As a headwaters state, Wyoming is party to seven interstate compacts and 2 U.S. Supreme Court decrees. In addition to participating in the Commissions that have been established to administer these compacts, the State Engineer also participates in a number of basin- or region-wide water resource groups and associations.
North Platte River, 1945
-- The Supreme Court ruled that Wyoming could irrigate up to 168,000 acres. Natural flow split at the state line 25% to Wyoming and 75% to Nebraska.
Laramie River, 1911, 1922
-- Allows Colorado to divert up to 39,750 acre feet per year.
Teton Creek and South Leigh Creek ("Roxanna" Decree), 1941
-- When the flow naturally available at the state line in either stream declines below specified thresholds, it is split between Wyoming and Idaho apportionment diversions.

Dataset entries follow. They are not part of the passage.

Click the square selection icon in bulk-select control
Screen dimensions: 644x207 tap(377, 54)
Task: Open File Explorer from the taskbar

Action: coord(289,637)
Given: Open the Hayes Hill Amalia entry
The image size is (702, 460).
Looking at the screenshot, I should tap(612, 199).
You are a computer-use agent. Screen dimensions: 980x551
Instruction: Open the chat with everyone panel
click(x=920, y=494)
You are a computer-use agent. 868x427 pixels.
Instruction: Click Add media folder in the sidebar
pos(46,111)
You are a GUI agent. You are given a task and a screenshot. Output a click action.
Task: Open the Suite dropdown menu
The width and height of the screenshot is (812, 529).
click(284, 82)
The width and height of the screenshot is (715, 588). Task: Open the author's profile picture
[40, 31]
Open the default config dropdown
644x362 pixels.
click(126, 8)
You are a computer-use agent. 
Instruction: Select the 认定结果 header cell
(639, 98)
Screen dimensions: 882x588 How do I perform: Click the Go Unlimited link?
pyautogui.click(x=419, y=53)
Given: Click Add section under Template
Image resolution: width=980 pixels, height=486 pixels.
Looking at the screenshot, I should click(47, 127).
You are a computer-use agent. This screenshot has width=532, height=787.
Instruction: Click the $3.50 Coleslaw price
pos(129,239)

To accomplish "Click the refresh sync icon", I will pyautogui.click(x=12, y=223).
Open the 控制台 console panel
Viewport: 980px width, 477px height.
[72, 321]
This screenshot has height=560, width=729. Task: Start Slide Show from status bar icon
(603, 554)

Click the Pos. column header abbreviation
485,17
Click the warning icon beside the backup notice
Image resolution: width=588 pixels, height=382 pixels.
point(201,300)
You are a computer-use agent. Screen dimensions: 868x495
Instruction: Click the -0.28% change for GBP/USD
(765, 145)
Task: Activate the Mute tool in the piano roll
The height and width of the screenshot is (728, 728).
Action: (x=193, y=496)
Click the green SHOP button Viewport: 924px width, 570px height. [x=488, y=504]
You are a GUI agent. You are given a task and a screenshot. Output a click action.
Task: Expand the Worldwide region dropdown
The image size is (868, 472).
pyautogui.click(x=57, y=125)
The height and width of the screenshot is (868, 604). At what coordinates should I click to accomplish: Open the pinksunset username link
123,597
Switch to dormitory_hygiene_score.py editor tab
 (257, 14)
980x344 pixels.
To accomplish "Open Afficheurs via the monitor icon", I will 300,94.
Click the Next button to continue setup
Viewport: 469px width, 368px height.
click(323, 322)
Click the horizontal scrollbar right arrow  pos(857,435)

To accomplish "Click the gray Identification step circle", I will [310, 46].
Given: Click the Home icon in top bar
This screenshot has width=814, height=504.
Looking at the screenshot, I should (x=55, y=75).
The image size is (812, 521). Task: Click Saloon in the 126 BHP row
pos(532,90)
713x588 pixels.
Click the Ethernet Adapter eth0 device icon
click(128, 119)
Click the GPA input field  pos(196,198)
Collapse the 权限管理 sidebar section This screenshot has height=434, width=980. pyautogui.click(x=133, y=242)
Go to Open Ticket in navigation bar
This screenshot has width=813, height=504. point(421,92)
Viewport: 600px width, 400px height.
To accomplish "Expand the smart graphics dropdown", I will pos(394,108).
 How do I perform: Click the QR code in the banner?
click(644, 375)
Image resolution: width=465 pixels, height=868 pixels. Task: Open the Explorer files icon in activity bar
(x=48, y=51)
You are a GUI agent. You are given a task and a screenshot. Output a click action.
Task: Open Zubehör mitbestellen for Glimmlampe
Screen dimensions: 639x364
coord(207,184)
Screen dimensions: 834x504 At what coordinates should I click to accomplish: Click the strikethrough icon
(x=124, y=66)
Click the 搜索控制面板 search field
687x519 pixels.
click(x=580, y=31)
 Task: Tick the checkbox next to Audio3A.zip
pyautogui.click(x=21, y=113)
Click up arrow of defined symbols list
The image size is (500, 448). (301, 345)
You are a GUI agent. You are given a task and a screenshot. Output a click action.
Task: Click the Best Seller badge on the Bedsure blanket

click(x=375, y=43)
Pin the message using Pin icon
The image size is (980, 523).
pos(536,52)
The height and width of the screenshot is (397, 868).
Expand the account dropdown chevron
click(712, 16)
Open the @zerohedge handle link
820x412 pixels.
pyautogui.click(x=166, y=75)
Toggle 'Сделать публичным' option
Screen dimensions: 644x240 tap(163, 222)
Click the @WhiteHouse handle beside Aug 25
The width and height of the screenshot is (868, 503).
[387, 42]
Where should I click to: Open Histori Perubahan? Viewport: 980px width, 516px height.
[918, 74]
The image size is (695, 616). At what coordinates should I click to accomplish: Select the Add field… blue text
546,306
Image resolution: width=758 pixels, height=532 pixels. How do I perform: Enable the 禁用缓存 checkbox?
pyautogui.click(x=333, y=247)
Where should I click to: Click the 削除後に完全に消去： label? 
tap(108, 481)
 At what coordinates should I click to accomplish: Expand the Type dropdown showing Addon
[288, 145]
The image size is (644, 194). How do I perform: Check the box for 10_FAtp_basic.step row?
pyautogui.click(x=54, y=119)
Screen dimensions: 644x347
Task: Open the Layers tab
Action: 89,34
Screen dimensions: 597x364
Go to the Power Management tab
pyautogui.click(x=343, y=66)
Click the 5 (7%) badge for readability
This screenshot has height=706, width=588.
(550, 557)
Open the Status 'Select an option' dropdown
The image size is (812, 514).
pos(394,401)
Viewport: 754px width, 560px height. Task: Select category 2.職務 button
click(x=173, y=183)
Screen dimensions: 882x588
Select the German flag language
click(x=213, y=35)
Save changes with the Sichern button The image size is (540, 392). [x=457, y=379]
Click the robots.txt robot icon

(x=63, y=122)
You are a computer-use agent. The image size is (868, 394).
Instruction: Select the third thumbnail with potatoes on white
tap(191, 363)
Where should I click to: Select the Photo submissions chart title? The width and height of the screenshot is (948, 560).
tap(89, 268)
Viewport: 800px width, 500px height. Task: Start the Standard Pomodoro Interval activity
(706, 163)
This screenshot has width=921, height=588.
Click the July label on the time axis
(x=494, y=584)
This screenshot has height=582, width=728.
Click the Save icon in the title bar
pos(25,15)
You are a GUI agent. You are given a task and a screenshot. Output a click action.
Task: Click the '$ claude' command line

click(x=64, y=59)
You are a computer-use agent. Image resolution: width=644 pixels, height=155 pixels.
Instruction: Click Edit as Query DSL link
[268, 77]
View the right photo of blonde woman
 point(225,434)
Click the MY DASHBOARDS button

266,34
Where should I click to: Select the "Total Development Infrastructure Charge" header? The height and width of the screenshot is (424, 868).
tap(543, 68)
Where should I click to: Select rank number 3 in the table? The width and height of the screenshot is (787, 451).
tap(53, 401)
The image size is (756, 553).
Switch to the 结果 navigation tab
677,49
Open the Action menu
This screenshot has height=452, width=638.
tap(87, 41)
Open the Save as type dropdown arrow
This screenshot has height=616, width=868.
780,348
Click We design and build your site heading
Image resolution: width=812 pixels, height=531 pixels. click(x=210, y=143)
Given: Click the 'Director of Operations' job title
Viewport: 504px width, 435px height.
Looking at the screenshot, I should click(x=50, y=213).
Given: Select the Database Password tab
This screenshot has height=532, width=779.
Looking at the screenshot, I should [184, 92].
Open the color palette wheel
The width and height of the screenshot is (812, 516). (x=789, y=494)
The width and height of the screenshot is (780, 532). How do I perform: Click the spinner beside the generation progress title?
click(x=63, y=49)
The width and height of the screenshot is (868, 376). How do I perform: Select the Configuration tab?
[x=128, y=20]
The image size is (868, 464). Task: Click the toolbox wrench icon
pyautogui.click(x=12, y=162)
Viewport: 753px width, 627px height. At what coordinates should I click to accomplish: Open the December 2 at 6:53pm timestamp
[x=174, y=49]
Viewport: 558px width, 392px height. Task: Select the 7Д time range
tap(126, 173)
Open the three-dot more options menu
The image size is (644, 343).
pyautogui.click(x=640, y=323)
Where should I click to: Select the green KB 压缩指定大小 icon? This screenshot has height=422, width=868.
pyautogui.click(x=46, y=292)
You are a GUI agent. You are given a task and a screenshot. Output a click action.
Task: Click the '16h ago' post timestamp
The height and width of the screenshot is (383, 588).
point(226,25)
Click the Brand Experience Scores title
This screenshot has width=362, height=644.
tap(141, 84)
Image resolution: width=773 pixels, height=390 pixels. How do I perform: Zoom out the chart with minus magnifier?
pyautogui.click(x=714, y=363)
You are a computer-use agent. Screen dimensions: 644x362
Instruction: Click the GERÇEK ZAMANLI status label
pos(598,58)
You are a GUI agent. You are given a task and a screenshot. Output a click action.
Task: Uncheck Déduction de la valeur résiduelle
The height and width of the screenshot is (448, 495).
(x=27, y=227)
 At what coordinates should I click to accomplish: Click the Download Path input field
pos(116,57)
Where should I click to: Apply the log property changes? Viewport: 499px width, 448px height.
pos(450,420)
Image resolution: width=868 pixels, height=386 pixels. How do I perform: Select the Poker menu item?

Colorado River Compact, 1922
-- Divides the basin at Lee Ferry, AZ. Provides that the upper basin states may use 7.5 million acre feet annually.
Upper Colorado River, 1948
-- Apportions 14% of the water allocated in the Colorado River Compact to Wyoming.
Amended Bear River, 1978
-- Provides for administration of flows and storage between Utah, Idaho, and Wyoming.
Belle Fourche River, 1943
-- Allocates new uses after 1943, 10% to Wyoming and 90% to South Dakota.
Snake River, 1949
-- Wyoming may divert 4% of the ID-WY stateline flow for post-1949 uses.
Upper Niobrara River, 1962
-- Restrictions on storage in larger (over 500 acre feet) facilities.
Yellowstone River Compact, 1950
-- Allocates the flows of the Powder, Tongue, Bighorn and Clarks Fork Rivers between Montana and Wyoming.